# taz.de -- Roboter muss USA-Reise beenden: Arme abgerissen, Kopf gestohlen
       
       > Der trampende Roboter „hitchBOT“ sollte einmal quer durch die USA reisen.
       > Doch nun wurde er von Vandalen zerstört.
       
 (IMG) Bild: Da chillt er noch: Der Hitchbot auf Vancouver Island.
       
       Philadelphia dpa | Alles hätte so schön werden können: Sommer, Sonne und
       ein Roadtrip quer durch die USA. Per Anhalter war das Roboterkunstwerk
       [1][„hitchBOT“] bereits durch Kanada und Deutschland gereist und dabei zum
       Medienstar geworden. Nun stand die ultimative Tour durch die Vereinigten
       Staaten auf dem Programm, von Massachusetts im Osten bis nach Kalifornien
       im Westen, alles per Anhalter mit Zeit ohne Ende.
       
       Doch die großen Reisepläne des kleinen Roboters platzten am Wochenende
       schon in der Ostküstenmetropole Philadelphia, nur rund zwei Wochen und 500
       Kilometer nach dem Start: "hitchBOT“, das liebenswert-niedlich aussehende
       Konstrukt aus Eimer, Schwimmnudeln, Kinder-Gummistiefeln und einem
       Tablet-Computer als Hirn, wurde zerstört.
       
       „Wir sind immer noch dabei, Informationen über den Hergang
       zusammenzutragen“, sagt seine Mit-Erfinderin Frauke Zeller von der
       Ryerson-Universität in Toronto kurz darauf der Deutschen Presse-Agentur.

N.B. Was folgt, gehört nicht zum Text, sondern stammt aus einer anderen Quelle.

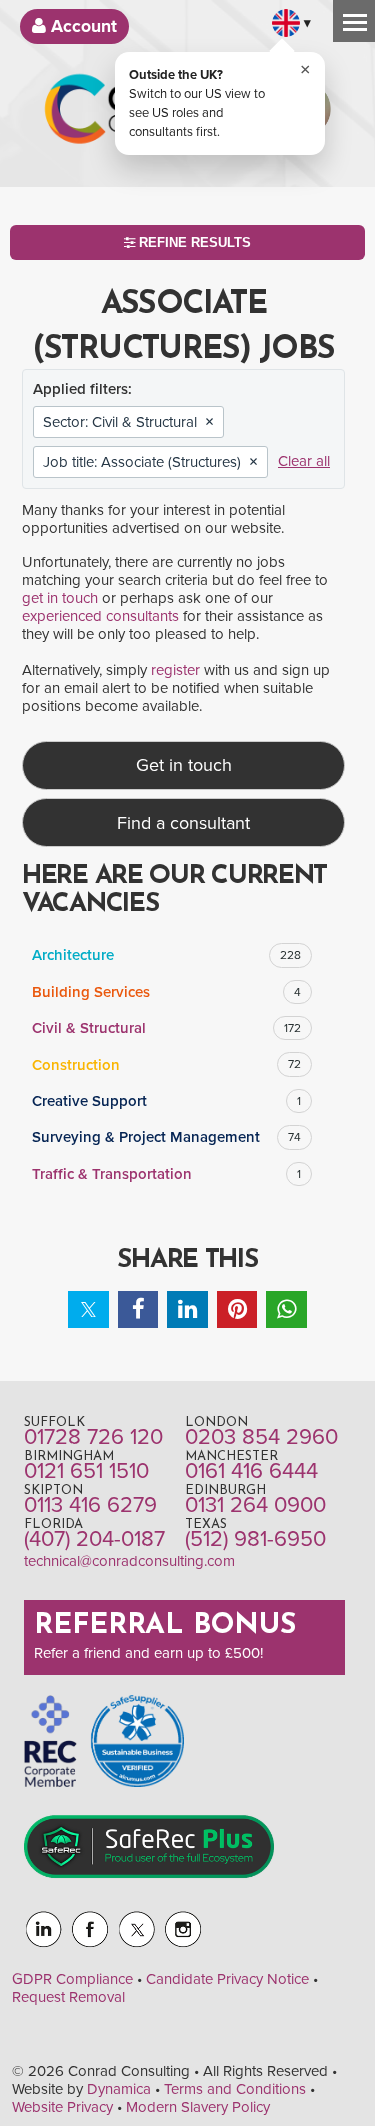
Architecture (166, 955)
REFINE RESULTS (193, 242)
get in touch (60, 598)
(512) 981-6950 (255, 1539)
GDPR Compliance (72, 1979)
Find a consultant (183, 823)
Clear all (304, 461)
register (175, 670)
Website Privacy (62, 2107)
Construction (166, 1065)
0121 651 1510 (86, 1471)
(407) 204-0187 (94, 1539)
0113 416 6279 (90, 1505)
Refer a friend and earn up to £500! (148, 1653)
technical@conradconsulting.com (129, 1561)
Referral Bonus (165, 1626)
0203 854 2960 (261, 1437)
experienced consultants (100, 616)
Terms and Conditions (235, 2089)
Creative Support (166, 1101)
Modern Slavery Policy (198, 2107)
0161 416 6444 (251, 1471)
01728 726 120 (93, 1437)
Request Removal (68, 1997)
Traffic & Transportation (166, 1174)
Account (81, 26)
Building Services (166, 992)
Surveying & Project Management (166, 1137)
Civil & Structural (166, 1028)
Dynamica (119, 2089)
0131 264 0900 (255, 1505)
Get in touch (184, 765)
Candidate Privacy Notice (227, 1979)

       „Da wir ja nicht dabei waren, müssen wir uns darauf verlassen, was uns
       berichtet wird.“ Direkt vor dem Vorfall habe der 90 Zentimeter große
       „hitchBOT“ wohl noch eine „tolle Zeit“ mit zwei YouTube-Stars in
       Philadelphia gehabt. Am frühen Samstagmorgen hätten die ihn dann
       anscheinend auf einer Parkbank in Philadelphia ausgesetzt.
       
       „Danach muss es passiert sein. Die Arme wurden abgerissen, der Kopf
       gestohlen und der Rest des Körpers einfach in der Straße liegen gelassen.“
       Wer dahinterstecke, sei unklar, aber das Roboterkunstwerk könne so schnell
       nicht mehr repariert werden, der USA-Trip sei vorbei.
       
       ## Erst mal Reste einsammeln
       
       „Uns hat dieses plötzliche Ende sehr überrascht, da die Reise in den
       Staaten so erfolgreich gestartet war“, sagt Zeller, die die Vandalen nicht
       zur Rechenschaft ziehen will. „Wir wollen versuchen, über dieses letzte
       schlimme Event nicht all die anderen, wunderbaren Sachen und Abenteuer zu
       vergessen, die „hitchBOT“ Dank der Hilfe so vieler Menschen erfahren hat.“
       Der Aufschrei im Internet, wo „hitchBOT“ alleine beim Kurznachrichtendienst
       Twitter [2][mehr als 47.000 Fans] hat, ist groß. „Oh nein!“, schreibt
       einer. „Das kann doch gar nicht wahr sein! Wir werden dich vermissen!“,
       kommentiert ein anderer.
       
       Für das Forscherteam hinter dem Roboter, dessen Reisen als
       sozialwissenschaftliche Experimente dienen, heißt es nun erst einmal: Reste
       aufsammeln. Ein Fan habe wohl Trümmerteile von „hitchBOT“ gefunden, sagt
       Zeller. „Wir werden versuchen, mit diesem in Kontakt zu treten und einen
       Weg zu finden, diese zu uns nach Toronto schicken zu lassen. Wo allerdings
       der Kopf ist, weiß niemand.“ Danach sollen alle Daten und Informationen
       zusammengesammelt werden, um ein Fazit des Roboter-Experiments zu ziehen.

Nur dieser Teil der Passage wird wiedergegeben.